Your task: Produce word for word the lines of the data below running from the one that has "Jyotishguru (35, 2170)" to the one that has "Paper Back Books (50, 435)", inclusive, and no others.

Start of Data provided

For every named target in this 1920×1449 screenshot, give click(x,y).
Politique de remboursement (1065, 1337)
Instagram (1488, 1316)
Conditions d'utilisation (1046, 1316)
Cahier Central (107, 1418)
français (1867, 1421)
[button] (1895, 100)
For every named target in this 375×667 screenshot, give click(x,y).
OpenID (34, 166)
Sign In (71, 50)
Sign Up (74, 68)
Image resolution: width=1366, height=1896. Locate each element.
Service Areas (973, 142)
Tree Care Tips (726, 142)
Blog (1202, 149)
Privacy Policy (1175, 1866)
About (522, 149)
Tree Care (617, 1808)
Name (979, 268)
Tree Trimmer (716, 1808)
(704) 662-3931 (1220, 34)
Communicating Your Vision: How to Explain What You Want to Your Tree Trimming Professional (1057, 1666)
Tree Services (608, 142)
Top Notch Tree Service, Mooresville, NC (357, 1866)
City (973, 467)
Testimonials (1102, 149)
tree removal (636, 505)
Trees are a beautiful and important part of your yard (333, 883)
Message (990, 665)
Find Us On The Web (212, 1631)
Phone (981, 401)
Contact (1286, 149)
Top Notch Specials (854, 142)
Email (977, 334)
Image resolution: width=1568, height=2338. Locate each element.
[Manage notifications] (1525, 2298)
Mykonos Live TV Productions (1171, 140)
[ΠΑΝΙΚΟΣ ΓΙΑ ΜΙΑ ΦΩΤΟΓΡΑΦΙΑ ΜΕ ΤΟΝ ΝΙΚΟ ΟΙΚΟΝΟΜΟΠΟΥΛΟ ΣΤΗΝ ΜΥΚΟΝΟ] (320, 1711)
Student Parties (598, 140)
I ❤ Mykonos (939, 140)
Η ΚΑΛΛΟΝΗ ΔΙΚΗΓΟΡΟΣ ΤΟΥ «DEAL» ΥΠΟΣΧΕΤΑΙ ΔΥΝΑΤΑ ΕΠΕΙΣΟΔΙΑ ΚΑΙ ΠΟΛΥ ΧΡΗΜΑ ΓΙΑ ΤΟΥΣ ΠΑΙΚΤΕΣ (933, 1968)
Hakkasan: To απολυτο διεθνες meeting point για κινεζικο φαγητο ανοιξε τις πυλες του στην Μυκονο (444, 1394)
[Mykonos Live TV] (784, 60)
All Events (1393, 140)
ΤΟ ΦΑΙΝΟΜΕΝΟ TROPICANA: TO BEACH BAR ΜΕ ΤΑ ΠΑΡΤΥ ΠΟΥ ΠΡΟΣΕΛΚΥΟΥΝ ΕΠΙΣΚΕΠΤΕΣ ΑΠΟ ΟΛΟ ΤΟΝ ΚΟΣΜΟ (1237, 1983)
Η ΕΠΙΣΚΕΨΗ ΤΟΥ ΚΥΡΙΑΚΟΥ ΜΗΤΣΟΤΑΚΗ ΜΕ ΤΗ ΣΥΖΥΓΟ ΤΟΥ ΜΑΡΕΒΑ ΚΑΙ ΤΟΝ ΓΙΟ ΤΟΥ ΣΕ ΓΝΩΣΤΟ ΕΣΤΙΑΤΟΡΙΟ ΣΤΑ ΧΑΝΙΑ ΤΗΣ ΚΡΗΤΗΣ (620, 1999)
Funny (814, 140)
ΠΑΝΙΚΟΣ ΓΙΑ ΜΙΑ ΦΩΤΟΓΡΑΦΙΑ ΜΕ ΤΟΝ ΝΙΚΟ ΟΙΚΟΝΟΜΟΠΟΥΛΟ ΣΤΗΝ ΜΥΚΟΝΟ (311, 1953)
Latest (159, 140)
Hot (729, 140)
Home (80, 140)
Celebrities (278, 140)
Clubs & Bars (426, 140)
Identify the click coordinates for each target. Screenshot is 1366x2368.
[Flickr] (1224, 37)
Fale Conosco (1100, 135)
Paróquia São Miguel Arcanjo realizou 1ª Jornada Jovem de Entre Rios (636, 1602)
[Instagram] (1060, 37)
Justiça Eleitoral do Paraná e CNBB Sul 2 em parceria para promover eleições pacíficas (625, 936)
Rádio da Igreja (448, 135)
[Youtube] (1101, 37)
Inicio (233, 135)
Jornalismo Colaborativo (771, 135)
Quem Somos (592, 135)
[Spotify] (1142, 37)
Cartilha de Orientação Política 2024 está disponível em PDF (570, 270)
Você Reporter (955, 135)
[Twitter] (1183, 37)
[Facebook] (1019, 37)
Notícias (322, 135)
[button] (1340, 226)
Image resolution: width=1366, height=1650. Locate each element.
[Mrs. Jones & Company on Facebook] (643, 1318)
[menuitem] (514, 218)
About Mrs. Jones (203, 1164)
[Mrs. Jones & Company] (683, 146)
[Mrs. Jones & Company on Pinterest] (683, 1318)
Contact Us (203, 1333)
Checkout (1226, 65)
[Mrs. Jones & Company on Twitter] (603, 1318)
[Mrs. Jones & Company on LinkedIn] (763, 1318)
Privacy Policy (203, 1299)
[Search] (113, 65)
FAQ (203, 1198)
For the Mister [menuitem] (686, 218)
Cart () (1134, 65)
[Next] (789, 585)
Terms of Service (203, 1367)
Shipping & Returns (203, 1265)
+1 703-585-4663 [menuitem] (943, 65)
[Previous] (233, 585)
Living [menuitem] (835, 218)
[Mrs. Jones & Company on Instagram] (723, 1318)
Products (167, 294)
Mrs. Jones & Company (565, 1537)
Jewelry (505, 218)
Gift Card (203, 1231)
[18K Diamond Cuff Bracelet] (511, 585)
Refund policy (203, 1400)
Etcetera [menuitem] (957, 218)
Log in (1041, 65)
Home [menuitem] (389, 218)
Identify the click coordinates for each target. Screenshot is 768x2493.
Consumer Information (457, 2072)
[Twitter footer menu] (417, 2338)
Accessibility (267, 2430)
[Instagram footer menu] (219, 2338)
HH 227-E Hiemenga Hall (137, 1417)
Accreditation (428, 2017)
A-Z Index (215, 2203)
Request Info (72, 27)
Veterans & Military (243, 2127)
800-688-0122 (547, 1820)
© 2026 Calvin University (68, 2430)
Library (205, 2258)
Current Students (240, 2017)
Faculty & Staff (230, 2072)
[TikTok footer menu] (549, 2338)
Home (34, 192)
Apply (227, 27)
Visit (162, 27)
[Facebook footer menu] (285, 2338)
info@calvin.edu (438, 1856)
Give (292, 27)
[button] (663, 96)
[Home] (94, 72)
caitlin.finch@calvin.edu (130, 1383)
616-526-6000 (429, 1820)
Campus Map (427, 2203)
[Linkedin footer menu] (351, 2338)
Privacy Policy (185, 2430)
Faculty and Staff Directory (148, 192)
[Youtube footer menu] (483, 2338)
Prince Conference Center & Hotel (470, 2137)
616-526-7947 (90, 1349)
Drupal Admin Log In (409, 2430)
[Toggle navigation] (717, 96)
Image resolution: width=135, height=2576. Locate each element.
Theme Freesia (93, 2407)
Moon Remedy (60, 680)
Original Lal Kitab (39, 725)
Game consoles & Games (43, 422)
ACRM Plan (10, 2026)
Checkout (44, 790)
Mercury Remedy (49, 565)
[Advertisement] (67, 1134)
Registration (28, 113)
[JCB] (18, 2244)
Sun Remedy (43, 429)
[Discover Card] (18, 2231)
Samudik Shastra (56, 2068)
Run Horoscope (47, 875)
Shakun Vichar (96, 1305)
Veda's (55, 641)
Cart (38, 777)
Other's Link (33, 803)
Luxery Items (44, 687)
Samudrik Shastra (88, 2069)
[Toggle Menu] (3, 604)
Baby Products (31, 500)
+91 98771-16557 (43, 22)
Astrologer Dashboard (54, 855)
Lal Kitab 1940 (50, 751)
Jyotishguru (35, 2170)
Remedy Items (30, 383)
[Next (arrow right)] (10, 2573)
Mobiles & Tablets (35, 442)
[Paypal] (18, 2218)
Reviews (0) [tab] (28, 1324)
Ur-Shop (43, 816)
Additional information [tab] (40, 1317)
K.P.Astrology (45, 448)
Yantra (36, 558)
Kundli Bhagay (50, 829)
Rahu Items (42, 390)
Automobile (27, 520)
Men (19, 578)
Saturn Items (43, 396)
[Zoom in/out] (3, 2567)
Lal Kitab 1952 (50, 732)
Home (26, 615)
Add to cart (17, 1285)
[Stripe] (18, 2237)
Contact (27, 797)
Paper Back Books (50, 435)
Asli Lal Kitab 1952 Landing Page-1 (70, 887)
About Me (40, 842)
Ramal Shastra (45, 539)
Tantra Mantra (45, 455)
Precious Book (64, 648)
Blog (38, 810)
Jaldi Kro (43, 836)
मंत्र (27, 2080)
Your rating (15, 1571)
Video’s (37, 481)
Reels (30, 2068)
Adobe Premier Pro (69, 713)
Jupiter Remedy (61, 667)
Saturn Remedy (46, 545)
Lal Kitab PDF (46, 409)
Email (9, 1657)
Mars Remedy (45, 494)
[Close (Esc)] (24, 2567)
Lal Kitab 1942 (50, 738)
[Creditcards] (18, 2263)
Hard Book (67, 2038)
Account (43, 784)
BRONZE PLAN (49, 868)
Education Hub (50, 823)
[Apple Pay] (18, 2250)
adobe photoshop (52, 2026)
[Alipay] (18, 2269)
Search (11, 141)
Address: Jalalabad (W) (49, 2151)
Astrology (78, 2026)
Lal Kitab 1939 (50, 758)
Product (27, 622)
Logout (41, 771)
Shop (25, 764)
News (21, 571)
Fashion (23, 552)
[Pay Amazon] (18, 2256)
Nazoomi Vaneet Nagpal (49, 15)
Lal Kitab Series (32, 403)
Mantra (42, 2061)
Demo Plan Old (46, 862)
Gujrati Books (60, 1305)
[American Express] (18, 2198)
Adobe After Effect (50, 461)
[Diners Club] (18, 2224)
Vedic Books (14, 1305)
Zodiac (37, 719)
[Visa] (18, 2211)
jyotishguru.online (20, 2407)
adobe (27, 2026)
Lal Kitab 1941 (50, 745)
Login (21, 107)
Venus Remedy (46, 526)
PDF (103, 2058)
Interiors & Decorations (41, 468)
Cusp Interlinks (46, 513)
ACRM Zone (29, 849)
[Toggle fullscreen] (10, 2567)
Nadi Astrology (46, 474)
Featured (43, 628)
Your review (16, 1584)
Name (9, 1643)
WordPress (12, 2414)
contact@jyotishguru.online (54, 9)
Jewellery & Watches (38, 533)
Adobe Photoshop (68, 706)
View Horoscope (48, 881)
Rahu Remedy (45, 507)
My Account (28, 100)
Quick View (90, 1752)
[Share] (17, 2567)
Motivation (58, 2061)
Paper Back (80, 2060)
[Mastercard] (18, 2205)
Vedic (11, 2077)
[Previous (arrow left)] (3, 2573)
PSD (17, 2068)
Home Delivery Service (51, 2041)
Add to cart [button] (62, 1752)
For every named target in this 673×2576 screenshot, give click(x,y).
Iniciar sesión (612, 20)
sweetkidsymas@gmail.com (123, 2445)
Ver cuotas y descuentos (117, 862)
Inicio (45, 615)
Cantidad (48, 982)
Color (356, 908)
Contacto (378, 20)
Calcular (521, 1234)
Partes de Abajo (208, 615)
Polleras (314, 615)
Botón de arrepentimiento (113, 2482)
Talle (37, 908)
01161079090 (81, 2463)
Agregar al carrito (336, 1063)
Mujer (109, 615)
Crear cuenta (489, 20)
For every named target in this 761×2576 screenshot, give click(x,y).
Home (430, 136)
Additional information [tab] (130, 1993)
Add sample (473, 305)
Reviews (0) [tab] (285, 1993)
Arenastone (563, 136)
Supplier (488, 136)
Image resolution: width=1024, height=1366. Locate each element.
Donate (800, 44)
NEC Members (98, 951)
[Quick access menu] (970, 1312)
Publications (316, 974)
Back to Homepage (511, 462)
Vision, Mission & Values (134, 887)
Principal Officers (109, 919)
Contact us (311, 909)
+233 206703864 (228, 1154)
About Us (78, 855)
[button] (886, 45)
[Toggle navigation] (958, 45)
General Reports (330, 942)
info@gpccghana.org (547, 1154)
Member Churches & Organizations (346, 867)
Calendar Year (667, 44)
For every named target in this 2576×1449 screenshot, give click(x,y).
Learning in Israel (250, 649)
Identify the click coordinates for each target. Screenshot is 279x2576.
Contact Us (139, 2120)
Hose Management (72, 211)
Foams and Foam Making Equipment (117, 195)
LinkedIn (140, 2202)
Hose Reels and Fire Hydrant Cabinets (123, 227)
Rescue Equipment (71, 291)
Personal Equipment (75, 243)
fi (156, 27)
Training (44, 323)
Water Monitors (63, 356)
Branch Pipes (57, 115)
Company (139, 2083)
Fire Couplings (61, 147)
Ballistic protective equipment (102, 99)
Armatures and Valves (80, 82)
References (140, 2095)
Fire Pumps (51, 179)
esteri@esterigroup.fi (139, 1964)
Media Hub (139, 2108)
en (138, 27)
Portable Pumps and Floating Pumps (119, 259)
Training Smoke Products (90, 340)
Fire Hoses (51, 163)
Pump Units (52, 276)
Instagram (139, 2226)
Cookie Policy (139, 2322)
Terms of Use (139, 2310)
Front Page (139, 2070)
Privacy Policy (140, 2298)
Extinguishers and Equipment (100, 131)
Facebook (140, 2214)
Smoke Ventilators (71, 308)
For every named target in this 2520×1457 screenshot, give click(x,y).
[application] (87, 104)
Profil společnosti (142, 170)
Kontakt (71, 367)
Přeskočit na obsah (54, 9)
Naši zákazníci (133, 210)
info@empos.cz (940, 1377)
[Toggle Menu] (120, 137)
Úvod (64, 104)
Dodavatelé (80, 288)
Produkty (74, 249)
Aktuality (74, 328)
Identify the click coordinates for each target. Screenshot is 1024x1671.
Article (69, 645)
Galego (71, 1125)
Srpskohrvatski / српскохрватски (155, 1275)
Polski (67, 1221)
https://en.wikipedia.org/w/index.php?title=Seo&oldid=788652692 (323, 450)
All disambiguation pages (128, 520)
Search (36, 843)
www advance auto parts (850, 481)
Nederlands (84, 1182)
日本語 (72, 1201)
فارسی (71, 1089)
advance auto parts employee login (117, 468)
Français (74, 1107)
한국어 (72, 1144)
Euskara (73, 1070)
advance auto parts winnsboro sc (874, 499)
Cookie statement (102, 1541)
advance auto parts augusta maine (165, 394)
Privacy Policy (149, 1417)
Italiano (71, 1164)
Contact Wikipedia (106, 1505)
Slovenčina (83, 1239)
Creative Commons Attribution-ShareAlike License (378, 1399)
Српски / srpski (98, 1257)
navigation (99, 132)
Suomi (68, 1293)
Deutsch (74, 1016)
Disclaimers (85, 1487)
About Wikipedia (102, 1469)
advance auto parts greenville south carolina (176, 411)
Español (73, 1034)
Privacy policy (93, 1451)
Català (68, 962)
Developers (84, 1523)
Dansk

End of Data provided

Written reply:
Jyotishguru (35, 2170)
Remedy Items (30, 383)
[Next (arrow right)] (10, 2573)
Mobiles & Tablets (35, 442)
[Paypal] (18, 2218)
Reviews (0) [tab] (28, 1324)
Ur-Shop (43, 816)
Additional information [tab] (40, 1317)
K.P.Astrology (45, 448)
Yantra (36, 558)
Kundli Bhagay (50, 829)
Rahu Items (42, 390)
Automobile (27, 520)
Men (19, 578)
Saturn Items (43, 396)
[Zoom in/out] (3, 2567)
Lal Kitab 1952 (50, 732)
Home (26, 615)
Add to cart (17, 1285)
[Stripe] (18, 2237)
Contact (27, 797)
Paper Back Books (50, 435)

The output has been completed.